This is to certify that Wm. H. Roan has, under the provisions of an act of the legislature of the state of Texas, entitled ‘An act to provide for ascertaining the debt of the late republic of Texas,’ approved 20th March, 1848, filed with the auditor and comptroller a claim for services and losses sustained on the Mier expedition, amounting to six hundred and five dollars, which is sufficiently authenticated to authorize the auditing of the same, under the laws of the late republic of Texas. The said claim, according to the data before us, is worth six hundred and five dollars in par funds, as having been at that rate so available to the government. In testimony whereof,” etc.

The certificate had an assignment on the back thereof, as follows:

For value received, I transfer the within claim of William H. Roan against the state of Texas for six hundred and five dollars to Benjamin F. Atkins. October 7, 1851.

WILLIAM RYAN,

Adm'r of the estate of Wm. H. Roan.

Assignment acknowledged before a notary.

On the 5th of April, 1852, Atkins received payment of the certificate from James H. Raymond, state treasurer.

The petition prayed judgment against Raymond for the delivery of the certificate, and a mandamus against him, as state treasurer, to pay over said amount to the plaintiffs, and that Raymond have judgment against his co-defendants for the same amount. It also prayed judgment against Ryan and Atkins in favor of plaintiffs for $1000 damage, and for general relief.

Raymond and Atkins answered separately by general demurrer and pleas to the merits. Ryan made default. The demurrers of Raymond and Atkins were sustained, the default as to Ryan set aside, and judgment rendered that the petition be dismissed; that the defendants go hence without day and recover their costs.

G. W. Paschal, for appellants. The objection partially made, but not insisted on in the court below, that there was a misjoinder of parties, could not be taken upon general demurrer. In equity causes, a misjoinder of parties might be reached by demurrer, because, without such parties, complete justice could not be done. (Story's Eq. Pl. ch. 4, sec. 72 et seq.; Cooper's Eq. Pl. 33, 34; Calvert on Parties, ch. 1, sec. 1, pp. 1, 2; West v. Randall, 2 Mason, 100, 191.)

But under our system the objection would have to be pleaded, and it would have to be shown that to continue improper parties on the record would be to the prejudice of those really interested. In other words, that they had no interest in the controversy; the contrary whereof is admitted by the demurrer. (Johnson v. Davis, 7 Tex. 173.)

Ryan and Atkins were, therefore, properly joined, according to the rule often prescribed by the court, on the subject of mandamus. (Smith v. Power, 2 Tex. 5.)

In this case it is alleged that Raymond is in possession of an audited warrant--a thing worth its face value--which of right belongs to the plaintiffs. That he came into the possession by the improper and illegal combinations of the other defendants. It was, therefore, proper under our system, not only to pray for the recovery of the certificate, but also to make all who stand in the way of its payment parties, in order that they may show their right to it.
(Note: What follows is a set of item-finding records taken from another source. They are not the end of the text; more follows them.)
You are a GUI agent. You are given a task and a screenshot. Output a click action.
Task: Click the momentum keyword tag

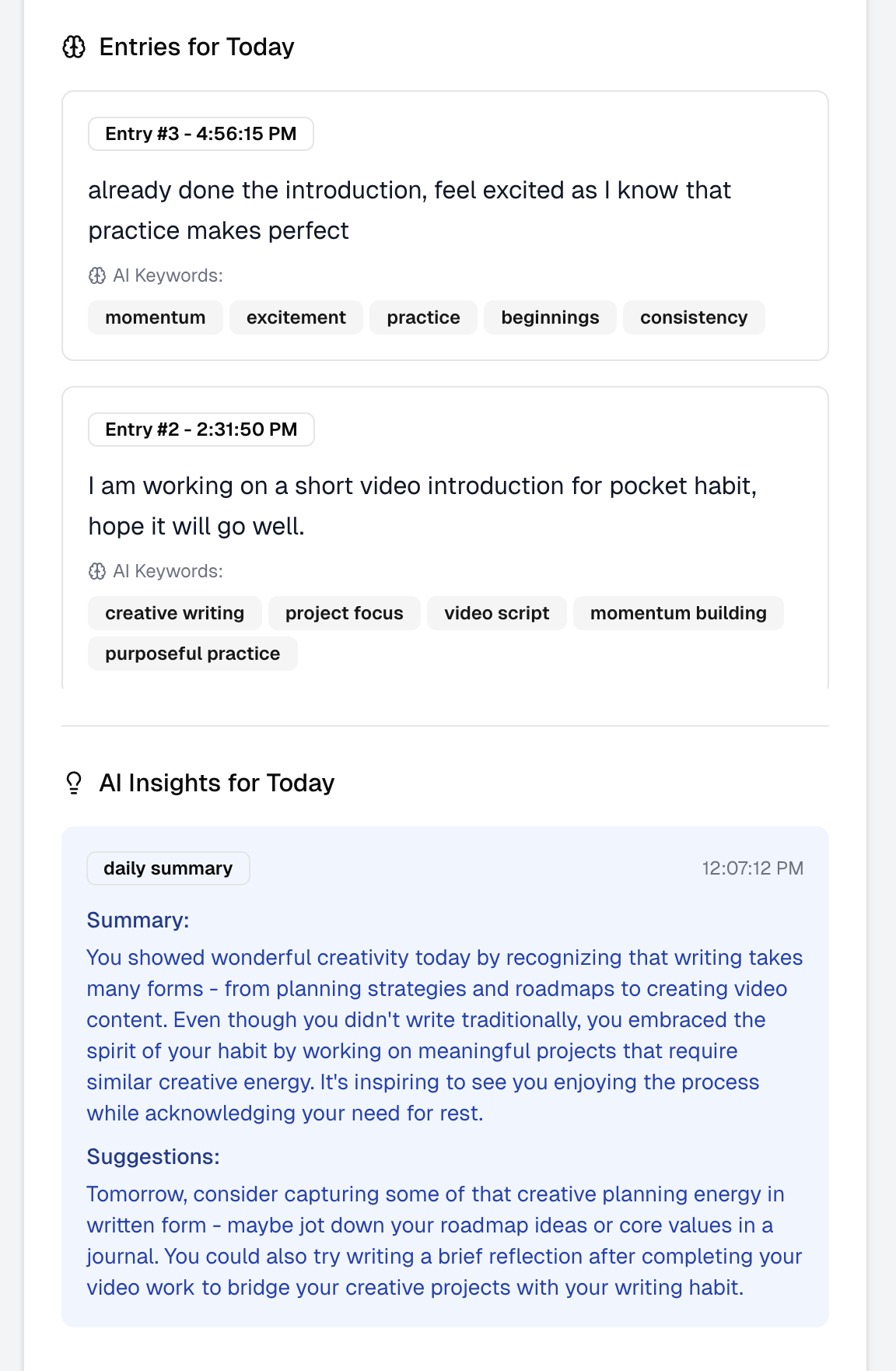[x=156, y=317]
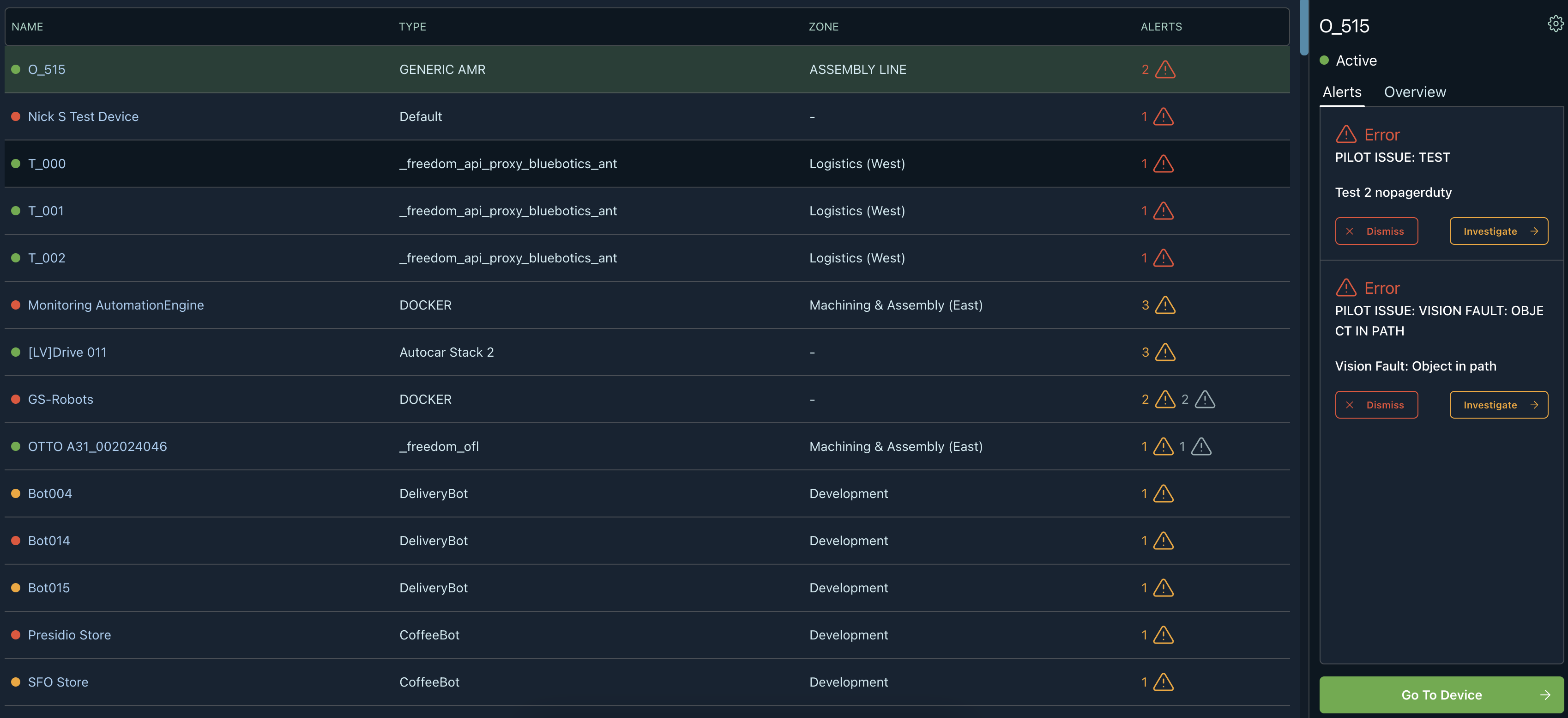Click the alert triangle on Nick S Test Device row
The width and height of the screenshot is (1568, 718).
(x=1163, y=116)
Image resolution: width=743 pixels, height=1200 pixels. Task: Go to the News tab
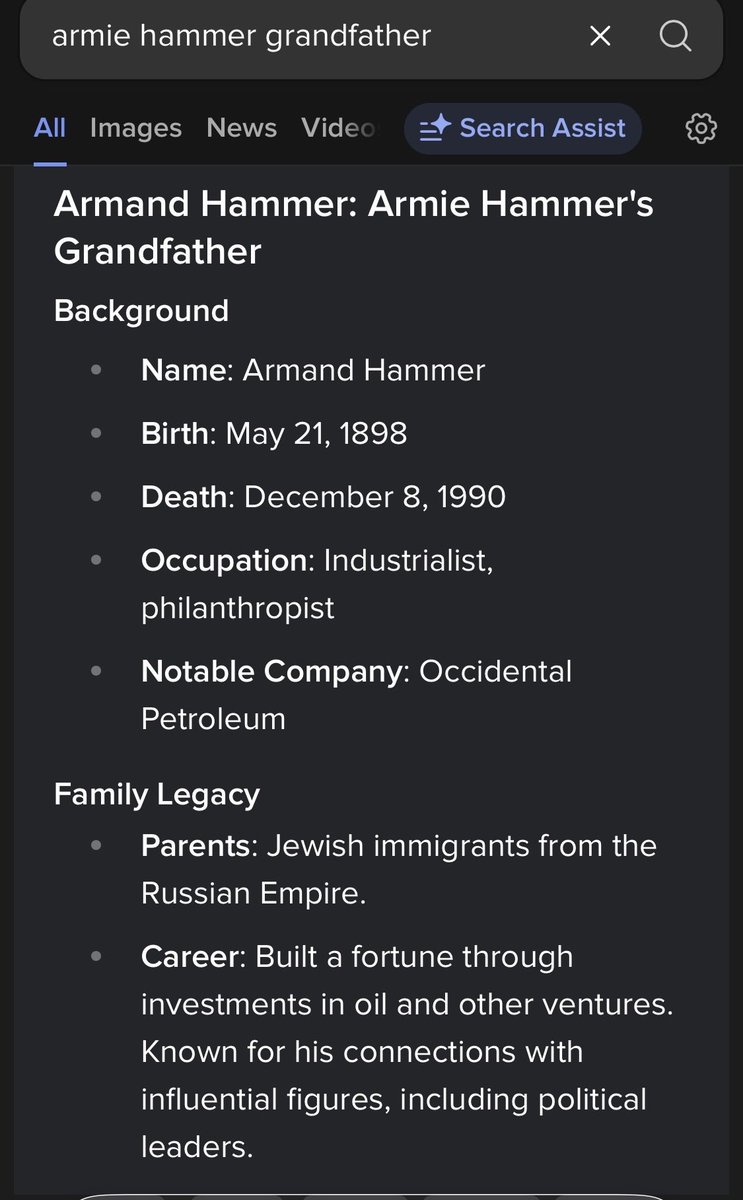241,128
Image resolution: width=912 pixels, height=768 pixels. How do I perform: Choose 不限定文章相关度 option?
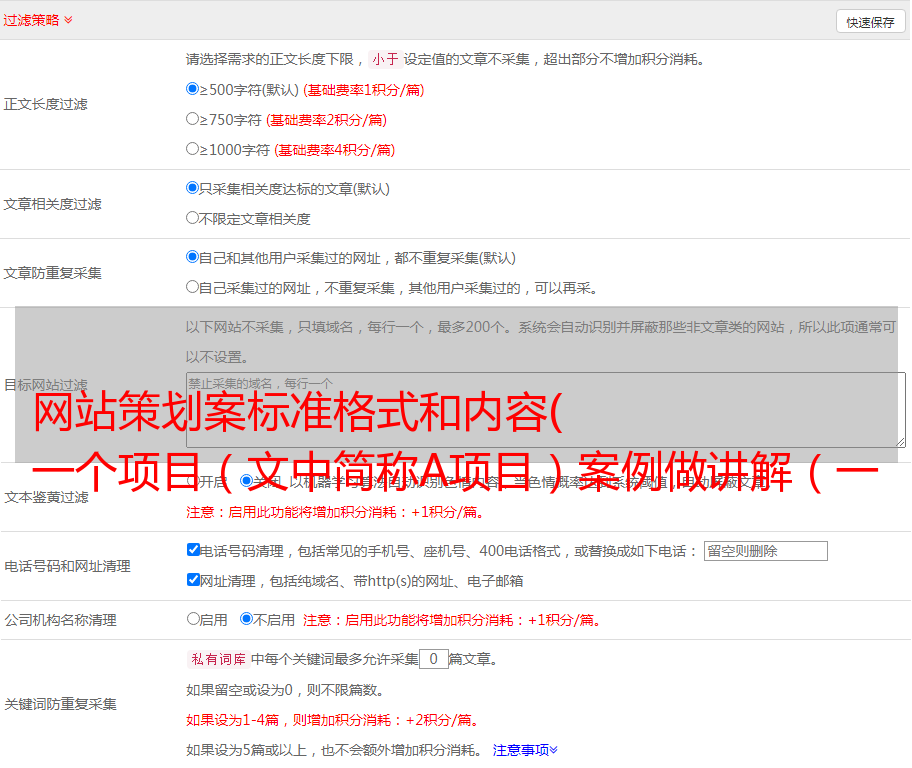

In no way could this be so properly done as by adding the prayer for a mandamus to the prayer for specific recovery of the thing, and thus enabling the court to do complete justice among all concerned.

The duty of the treasurer was purely ministerial. He had only to pay out the money to the lawful holder of the certificate. And certainly it would be an alarming doctrine to say that there is no appeal from the decision of the treasurer, as to who is the lawful holder of the certificate.

If it be not disrespectful to this court, after so much discussion upon the subject, and after some rules of limitation seem to have been settled by a series of decisions, we would venture again to suggest, that in applying any particular rule to the remedy by mandamus, by name, there is danger of being misled from the spirit of our constitution and judicial system. If we would preserve harmony, we must proceed upon the single axiom that, whatever may be a party's rights, he may assert them by stating the true facts in a petition and praying for relief. If he designates his action by any common law name, and asks for any remedy by a common law term, it affords no reason why his right in court should be limited by the common law construction of that remedy. Such a rule would raise up all the distinctions in practice, and lead us into a labyrinth of special pleading, which our constitution and laws so industriously avoid.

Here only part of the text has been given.